Is there any way of handling -- and continuing from -- an exception in an iterator while maintaining the foreach syntactic sugar?
There is no such sugar.
Occasionally lines will be syntactically bogus, but that doesn't necessarily mean that we shouldn't keep reading the file.
Well, if it's not that exceptional the lines are bogus, why throw exceptions? You could rework your iterator a bit. Assuming you currently iterate over ParsedThingy
instances, and that the parser throws ThingyParseException
if parsing fails, iterate over wrappers which let you query the parse results for bogusness, like this:
for (Possibly<ParsedThingy, ThingyParseException> p : parser) {
if (p.exception() != null) handleException(p.exception());
else doSomethingExcitingWith(p.value());
}
Somewhat more self-documenting than seemingly spontaneously returning null
s; it also lets you give information about the error to the client code.
Possibly<V, X>
is a wrapper around a value which may in fact be an exception. You can query for an exceptional status by checking if exception()
is non-null, and get the value for the non-exceptional case by calling value()
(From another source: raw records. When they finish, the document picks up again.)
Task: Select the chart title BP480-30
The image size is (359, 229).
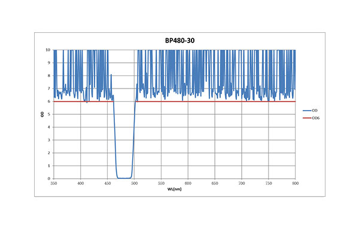Action: point(180,41)
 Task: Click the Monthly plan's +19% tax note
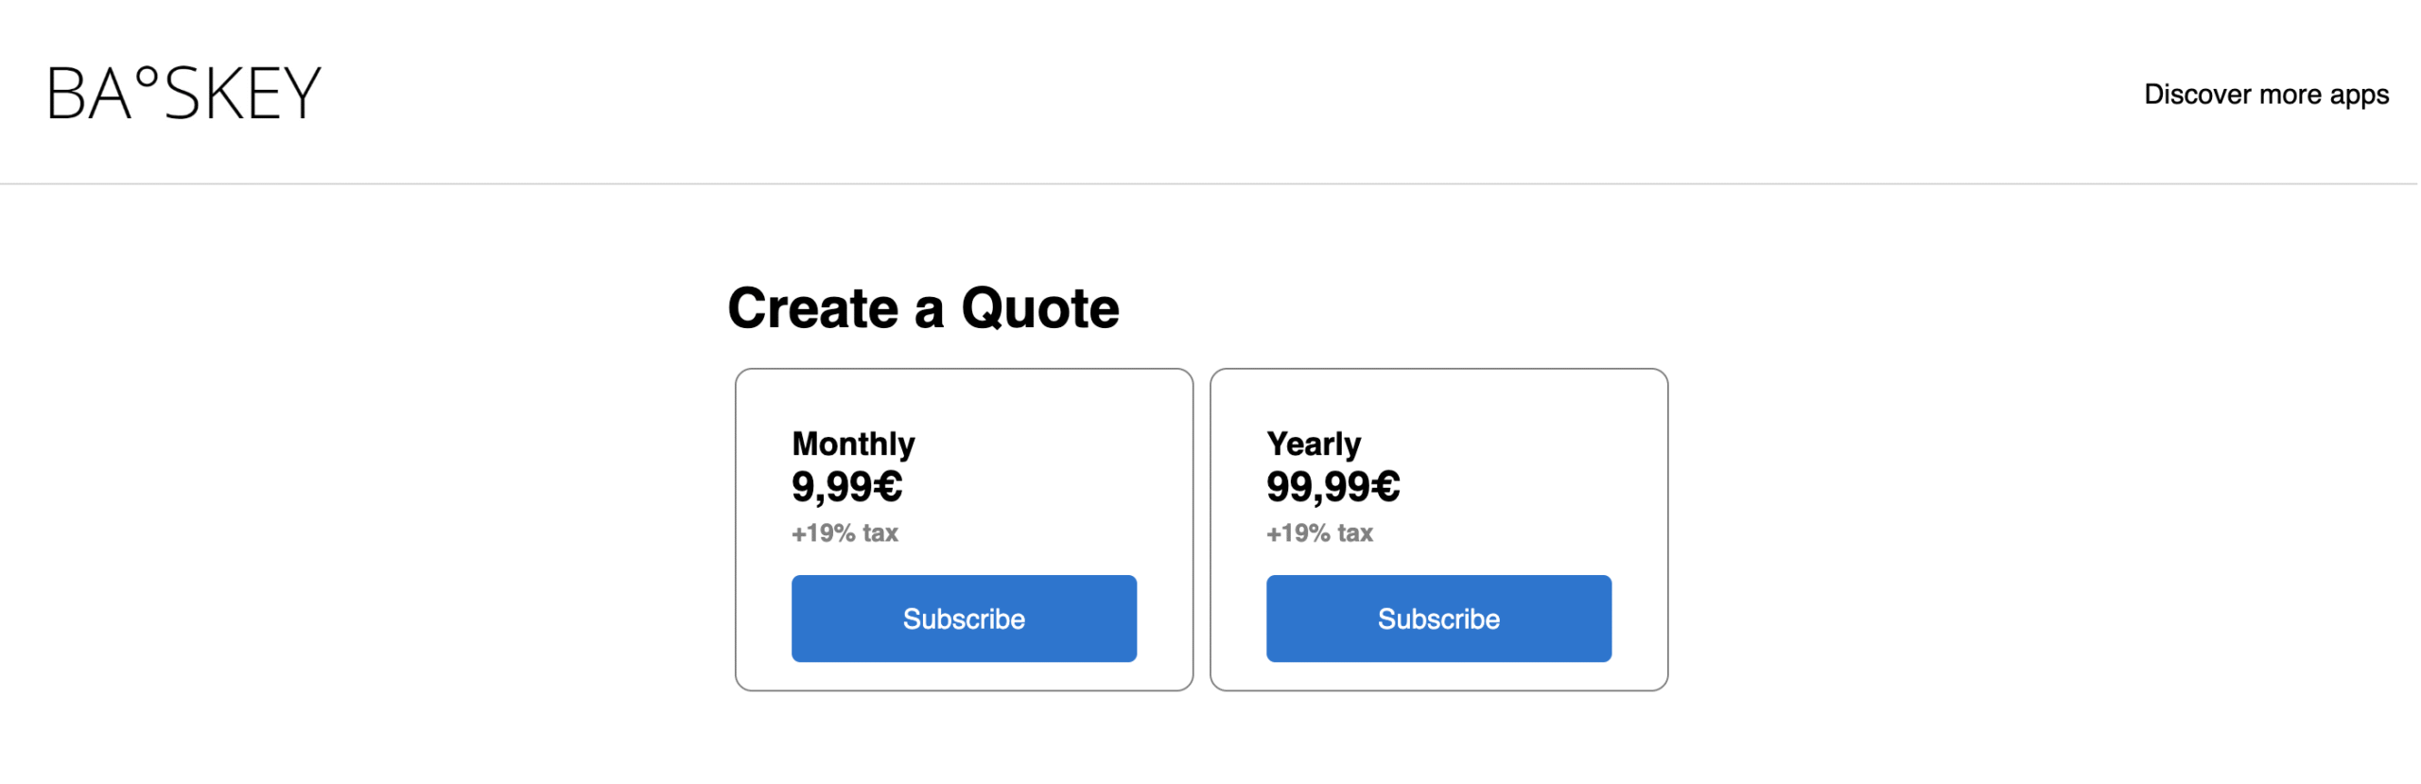pos(845,533)
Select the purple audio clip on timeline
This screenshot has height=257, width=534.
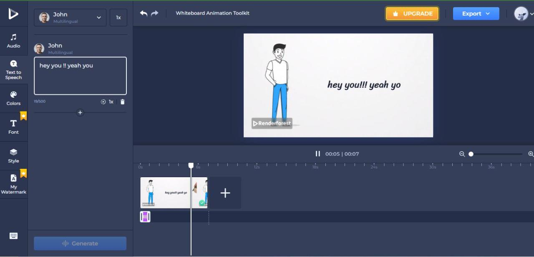145,216
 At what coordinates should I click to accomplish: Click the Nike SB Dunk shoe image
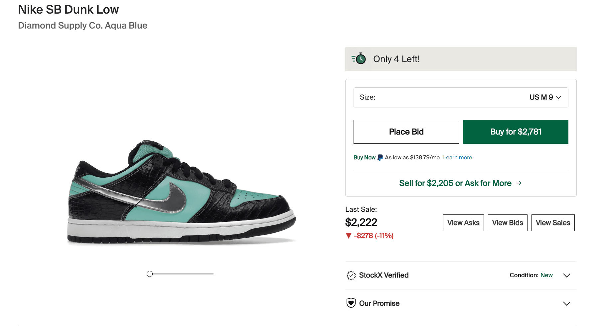tap(181, 193)
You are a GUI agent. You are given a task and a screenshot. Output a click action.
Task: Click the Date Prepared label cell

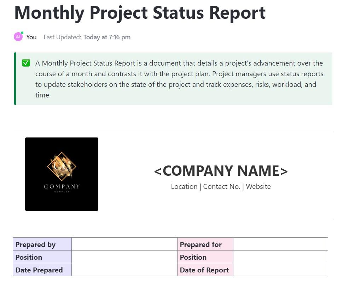click(x=42, y=270)
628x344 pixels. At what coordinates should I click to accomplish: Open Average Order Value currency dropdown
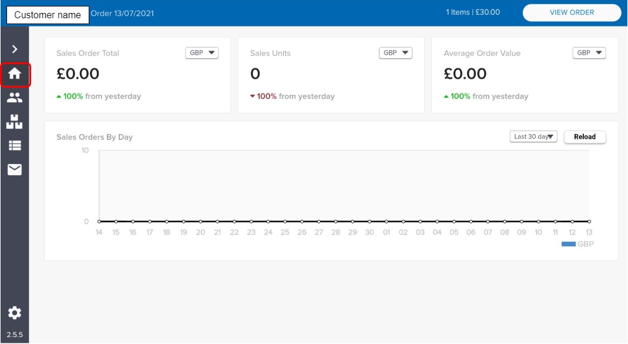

(which will throw if it is an exception):
class Possibly<V, X extends Throwable> {
private final V value;
private final X exception;
public static <V, X extends Throwable> Possibly<V, X> forValue(V v){
return new Possibly<V, X>(v, null);
}
public static <V, X extends Throwable> Possibly<V, X> forException(X x){
if (x == null) throw new NullPointerException();
return new Possibly<V, X>(null, x);
}
private Possibly(V v, X x){ value = v; exception = x; }
public X exception(){ return exception; }
public V value() throws X {
if (exception != null) throw exception;
return value;
}
}
Then your iterator()
will look something like this:
Iterator<Possibly<ParsedThingy, ThingyParseException>> parse() {
return new Iterator<Possibly<ParsedThingy, ThingyParseException>> {
public boolean hasNext(){ ... }
public void remove(){ ... }
public Possibly<ParsedThingy, ThingyParseException> next()
try {
ParsedThingy t = parseNext(); // throws ThingyParseException
return Possibly.forValue(t);
} catch (ThingyParseException e) {
return Possibly.forException(e);
}
}
};
}
Kind of verbose, could be avoided by making stuff less generic.